Despite the apparent low biomass on the soft ocean floor on the abyssal plains, there is also a very high diversity here of bacteria, protozoans and invertebrates such as worms, crustaceans, sponges, mollusks and echinoderms. Vertebrate species found here include pelagic and demersal fish such as viperfish, anglerfish and gulper eels.
Polymetallic Crusts On Seamounts
Seamounts are also associated with largely endemic and highly diverse communities and are considered biodiversity hotspots. Roughly 800 species of fish are found associated specifically with seamounts as well as a variety of reef-forming filter feeders, such as corals and sponges. Reefs enhance local biodiversity by increasing the complexity of the habitat and creating niches for other creatures, and thus attracting other organisms such as mollusks, crustaceans and echinoderms. In addition, seamount habitats are commonly visited by pelagic organisms such as sharks, tuna, cetaceans and sea turtles.
Sulfide Deposits From Hydrothermal Vents
Hydrothermal vents, where sulfide deposits are found, are also home to unique and thriving ecosystems in which the primary producers are chemosynthetic and form organic matter using the energy generated from the oxidation of inorganic compounds, such as hydrogen sulfide, instead of energy from the sun. Despite the intense heat, many organisms, such as worms, shrimps and crabs inhabit these environments.
Potential Impacts Of Deep Sea Mining:
The removal of polymetallic nodules and harvesting of polymetallic crusts or sulfide structures, will likely destroy these ecosystems as the organisms are dependent on the very material that miners are planning to remove to survive. In addition, these organisms are also slow growing and long-lived so they are slow to recover from any physical disturbances.
One of the impacts of deep-sea mining that researchers are most concerned about is the creation of sediment plumes when the tailings from mining are dumped back into the ocean. These tailings are often made-up of fine particles of sediment that remain in the water column instead of settling when pumped back into the ocean. When these sediment clouds form near the ocean floor they increase the turbidity of the water and can clog the filter-feeding apparatus of a variety of benthic organisms thus preventing them from feeding. Depending on a variety of factors these plumes may travel far distances and disturb organisms in a much wider radius than just the area being mined.
Sediment plumes, originating from deep-sea mining activities, can also form near the surface and depending on currents and size can spread over vast areas, impacting zooplankton and light penetration in surface water. As zooplankton are the base of the food-web, any disturbance to them will impact the rest of the food chain.
Noise and Light Pollution
Deep Sea Mining efforts will generate much higher levels of light and noise disturbances than those present in the usually quiet and dark conditions of the deep-sea environments. This is likely to severely impact organisms adapted for these environments.

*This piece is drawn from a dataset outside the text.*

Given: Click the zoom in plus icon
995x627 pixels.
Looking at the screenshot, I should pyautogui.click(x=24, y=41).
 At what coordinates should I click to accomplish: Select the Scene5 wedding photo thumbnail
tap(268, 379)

Studies have already demonstrated that anthropogenic noise affects deep sea fish and marine mammals, impacting their ability to communicate and causing behavioral changes and temporary and permanent hearing damage.

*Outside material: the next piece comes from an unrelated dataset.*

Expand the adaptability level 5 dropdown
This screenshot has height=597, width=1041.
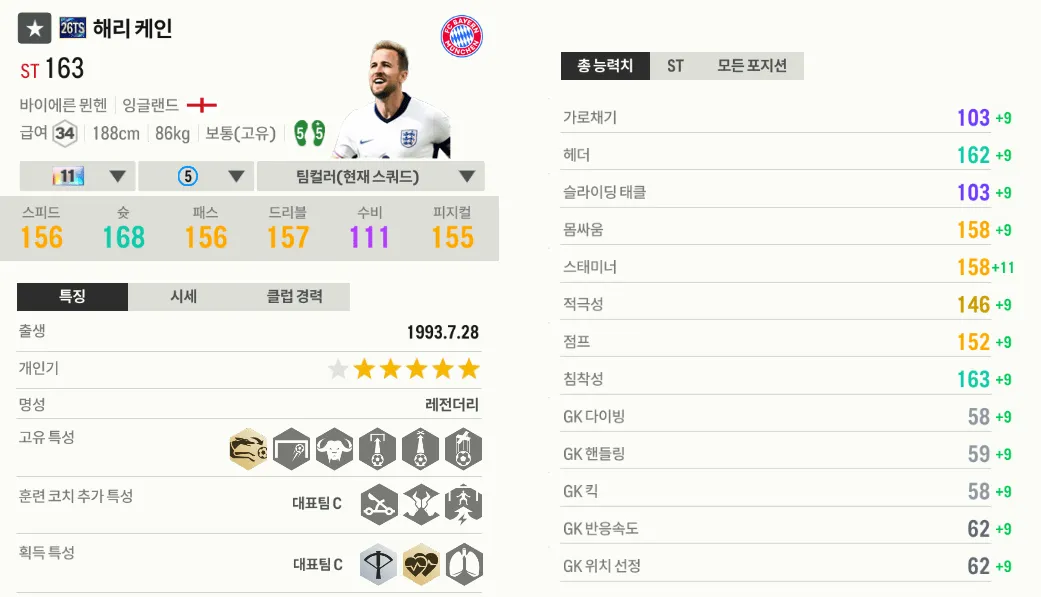click(197, 176)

As deep-sea organisms are adapted for low light conditions, their eyes are very sensitive and floodlighting by deep sea machines will likely cause extensive and permanent damage. Previous studies have shown that the bright lighting on manned submersibles exploring hydrothermal vents caused permanent retinal damage to deep sea shrimp resulting in behavioral changes such as disruptions to their vertical migration patterns, their ability to detect prey and their ability to communicate.
Although there are benefits of deep-sea mining, there is a lot more research that needs to be conducted before we fully understand the environmental impacts on the incredible ecosystems that make up the deep ocean.